Over more than a decade the country has faced many attacks causing deaths that run into three figures, but never before have the attackers mowed down so many children.
The sense of shock in Pakistan is unprecedented.
Many are now wondering whether the country will finally lose patience with militants who have killed thousands over the years.
In June the Pakistani army launched a ground offensive to clear North Waziristan tribal region, the largest sanctuary carved out by militants in the Afghanistan-Pakistan region.
Since losing their sanctuary the militants have been dispersed, many of them have been moving into the Khyber region, which is in the provincial capital Peshawar's backyard.
There, too, the militants are under pressure, with the military launching another operation in Khyber just last month.
The groups that had been fighting under the banner of the Tehreek-e Taliban Pakistan (TTP) have split up into various factions.
Some of them who had carved out sanctuaries in north-eastern Afghanistan and had remained secure until now have recently come under attack amid growing signs of improvement in Pakistan's relations with the US and Afghanistan.
'Intelligence-led operations'
Earlier this month the Pakistani army chief undertook a week-long visit to the US, and the US Congress extended a facility to fund Pakistani military operations against militants by a year.
This came apparently after assurances that Pakistan would give up a policy - which it has long denied - of protecting some militant groups considered essential for its own strategic aims in the region.
In recent weeks, the army spokesman in Rawalpindi has been releasing statements claiming attacks on hideouts of the Haqqani network, seen as a long-time militant ally of the Pakistani state, although there has never been independent confirmation of this.

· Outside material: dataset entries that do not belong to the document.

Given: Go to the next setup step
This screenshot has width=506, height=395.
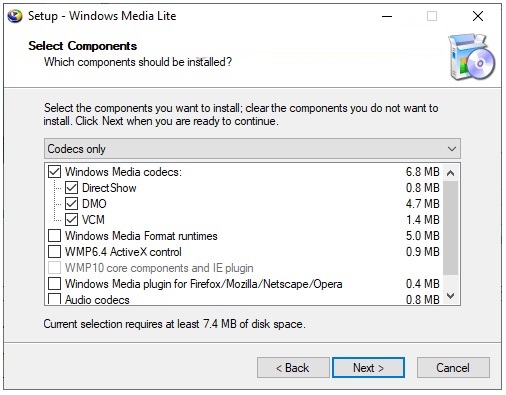Looking at the screenshot, I should pos(368,368).
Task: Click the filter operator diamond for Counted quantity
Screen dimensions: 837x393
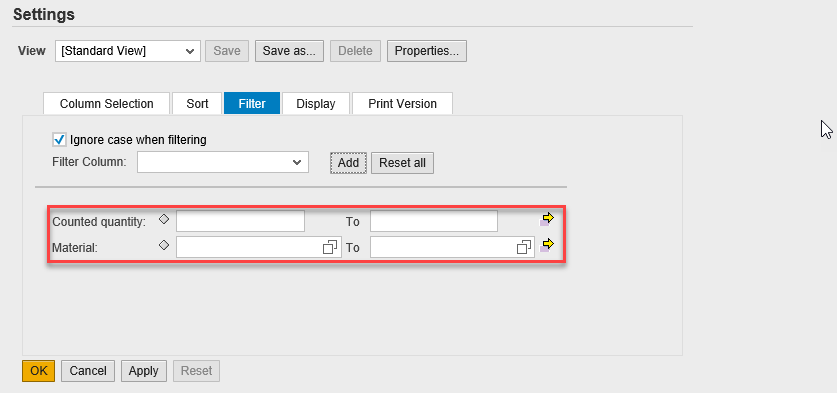Action: (164, 218)

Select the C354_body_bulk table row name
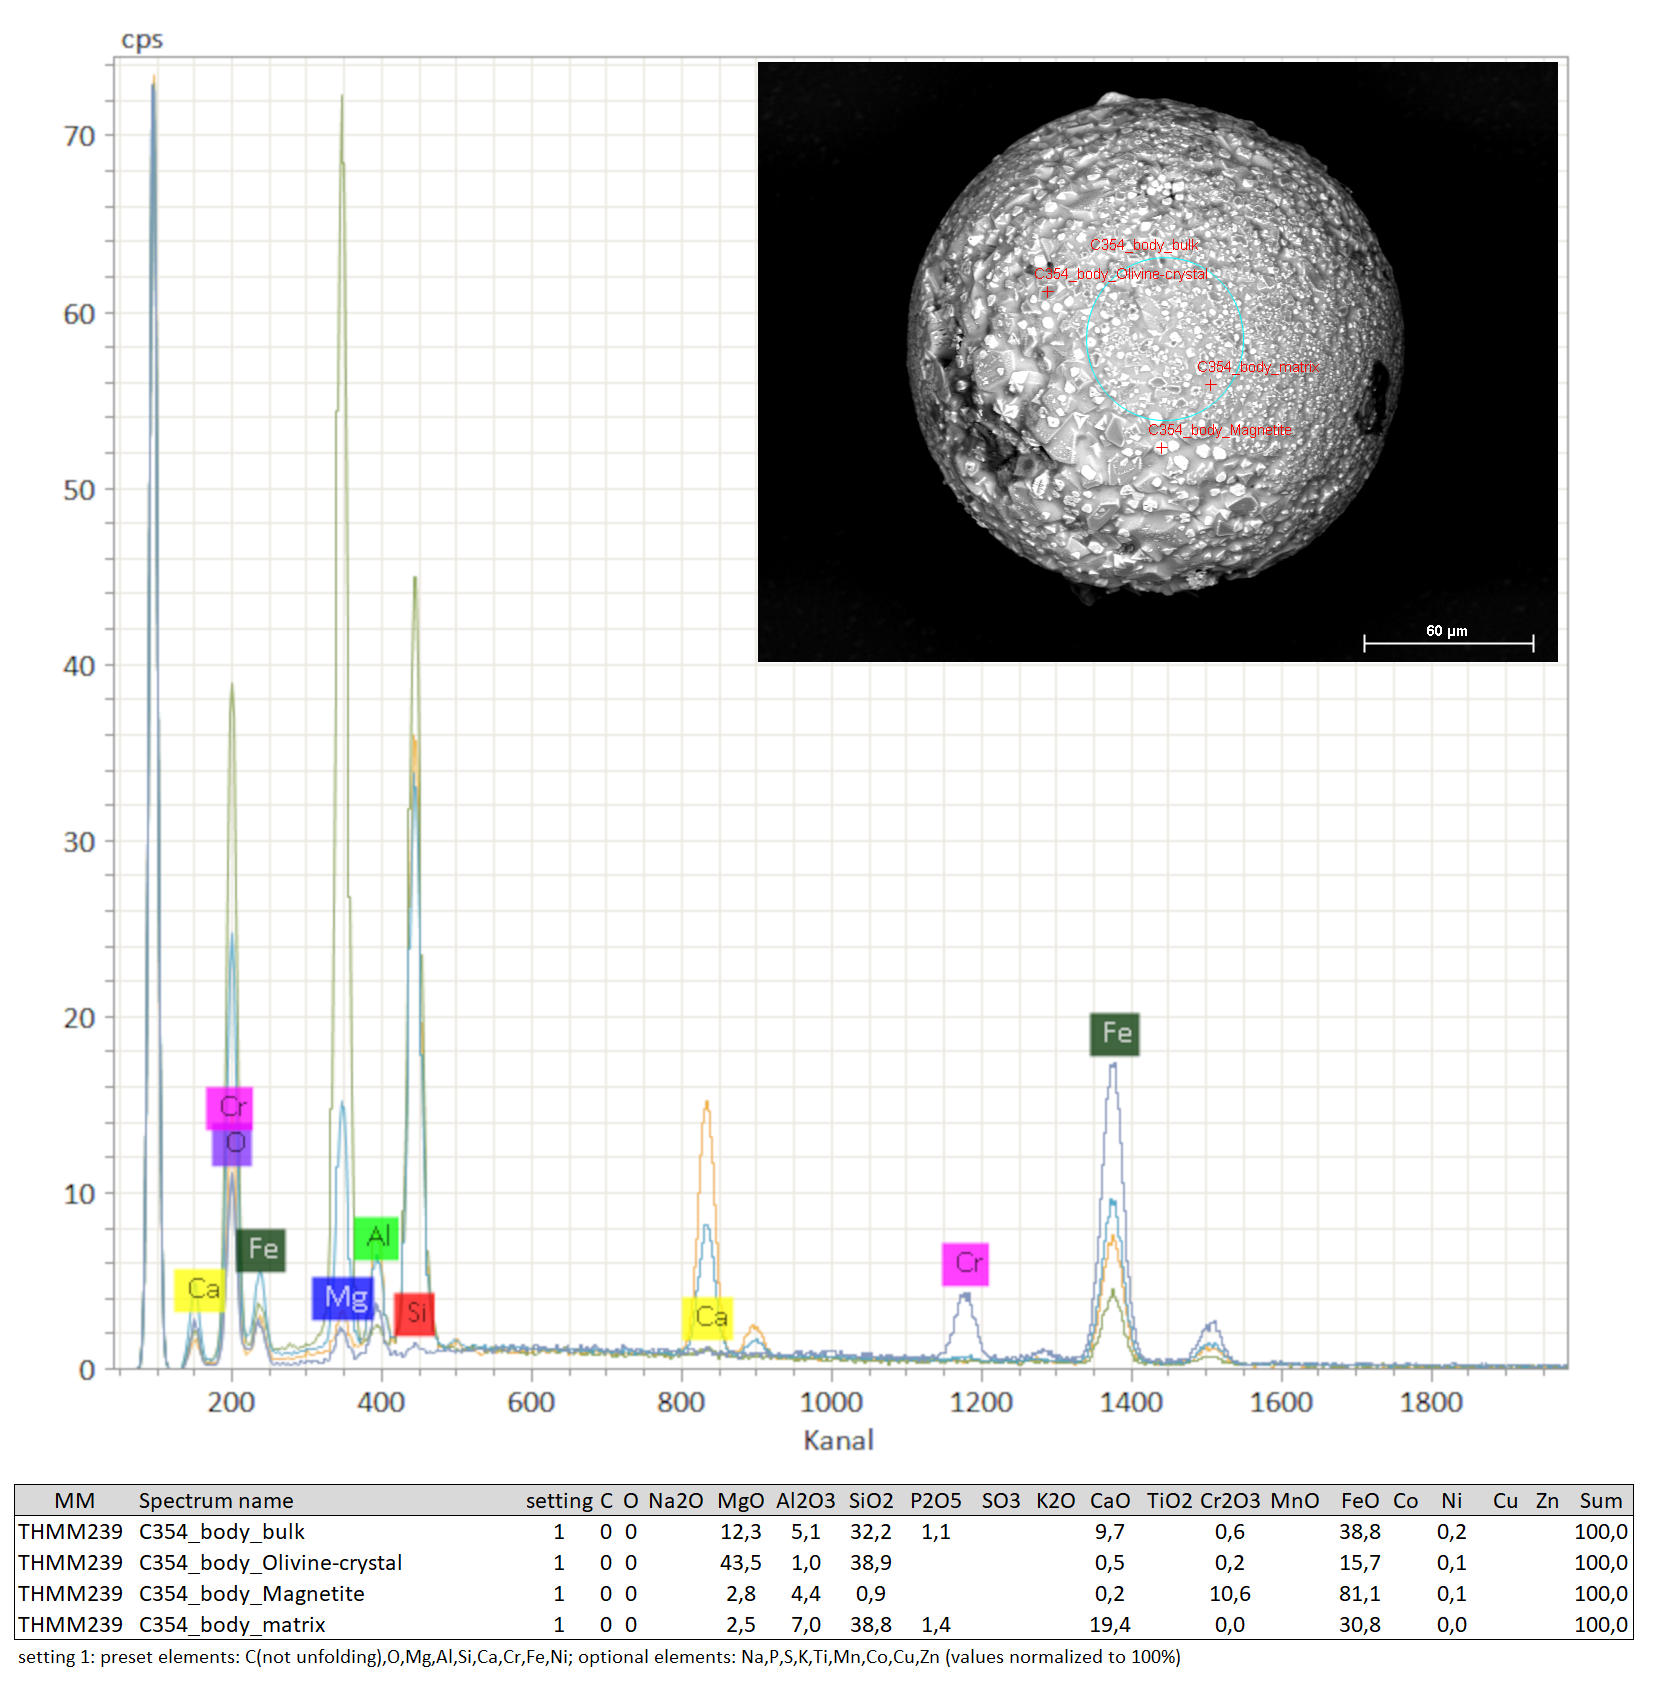[221, 1531]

Within the country, what the authorities call "intelligence-led operations" have brought the capture and killing of a number of suspected militants from cells in Karachi, the southern parts of Punjab province, and in parts of Khyber Pakhtunkhwa province, of which Peshawar is the capital.
In recent months, several dead bodies have been recovered by police in KP province which militants claim to be those of their fighters. They claim these fighters were captured by security forces and killed extra-judicially.
So while security around military and civilian government targets has been beefed up, the militants have been coming under increased pressure.
Peshawar has always been an easy target for militants because it is surrounded on three sides by the semi-autonomous tribal areas - where militants have maintained bases.
The Army Public School they attacked in Peshawar was not only a soft target, but also symbolically important as it is run by the army and has mostly children of service personnel as its students.
So is the assault a desperate attempt at a comeback by militants who are under threat?
It may well be, but it has shaken the nation, and may well spark noisier demands for the military to stop protecting its favourites among the militants, if it still has any.